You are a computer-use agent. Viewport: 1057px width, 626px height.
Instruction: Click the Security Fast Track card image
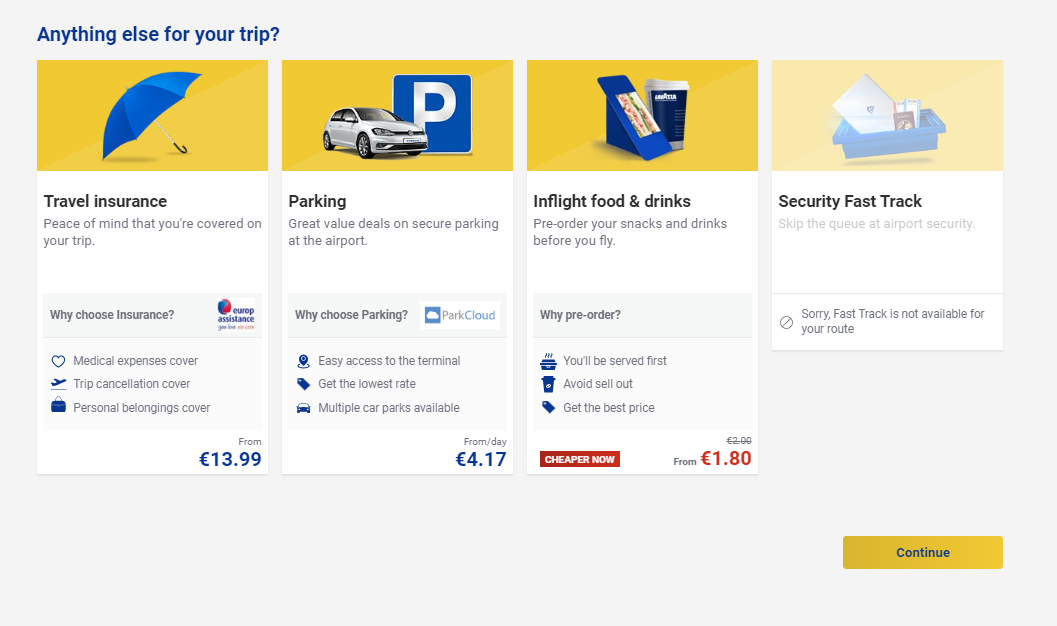coord(887,115)
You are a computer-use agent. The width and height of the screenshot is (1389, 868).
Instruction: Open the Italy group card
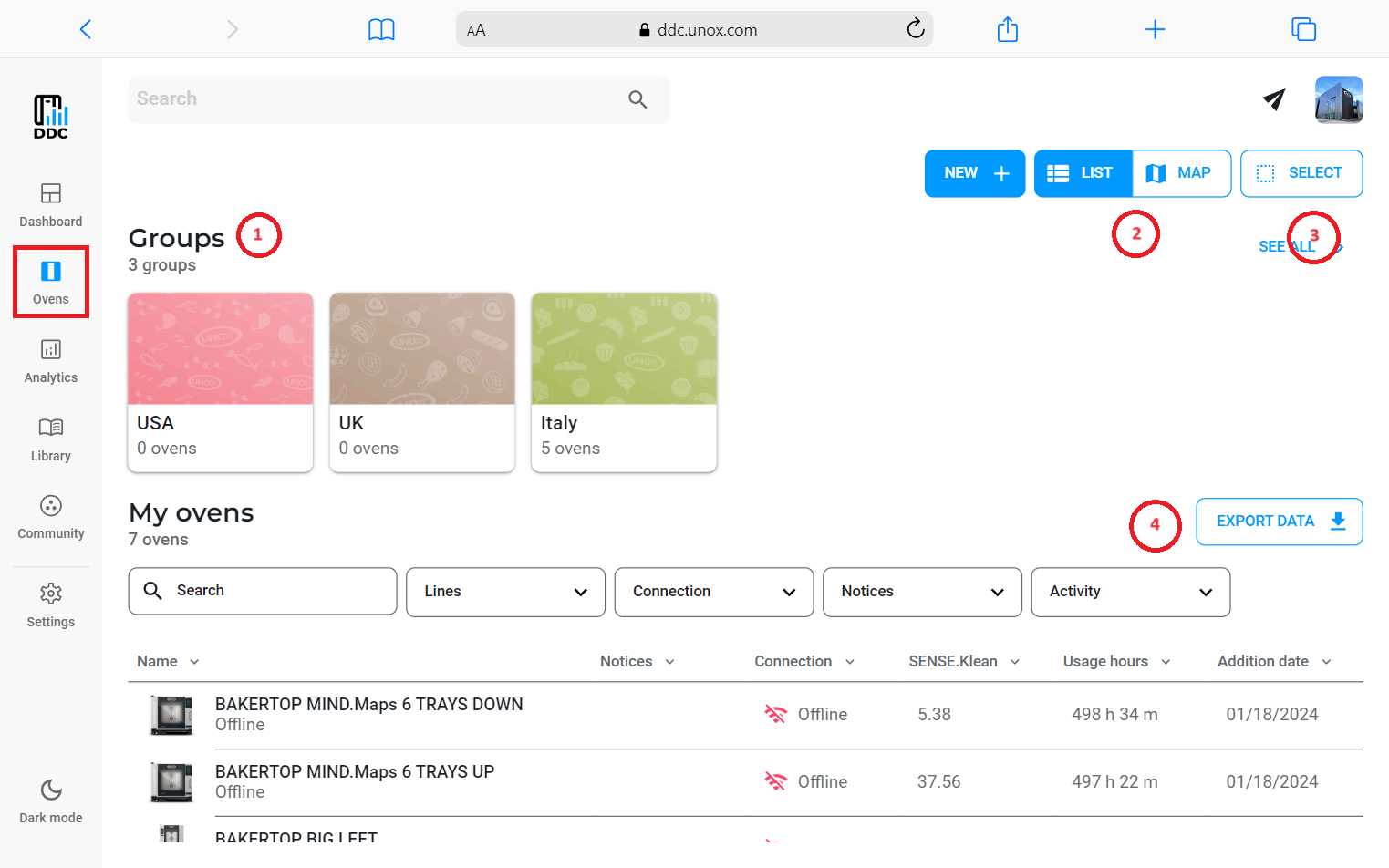(x=624, y=382)
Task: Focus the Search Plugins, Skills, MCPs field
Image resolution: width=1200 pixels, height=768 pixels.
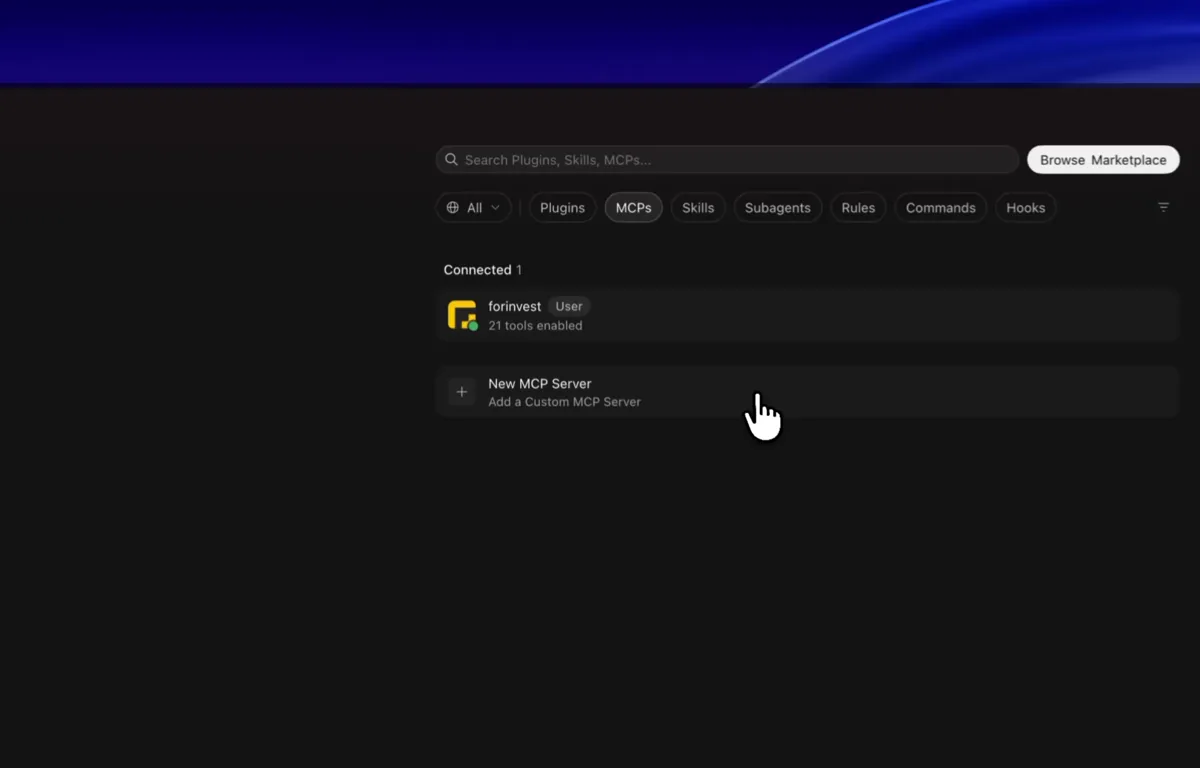Action: [727, 160]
____________________
Begin with the line that contains "Instruction: Open the Italy group card" and copy every line through the end of the listing, exactly as written, both ends included. Pictures are not part of the copy.

- **The completed task**
Instruction: Open the Italy group card
(x=624, y=382)
Task: Focus the Search Plugins, Skills, MCPs field
Image resolution: width=1200 pixels, height=768 pixels.
Action: [727, 160]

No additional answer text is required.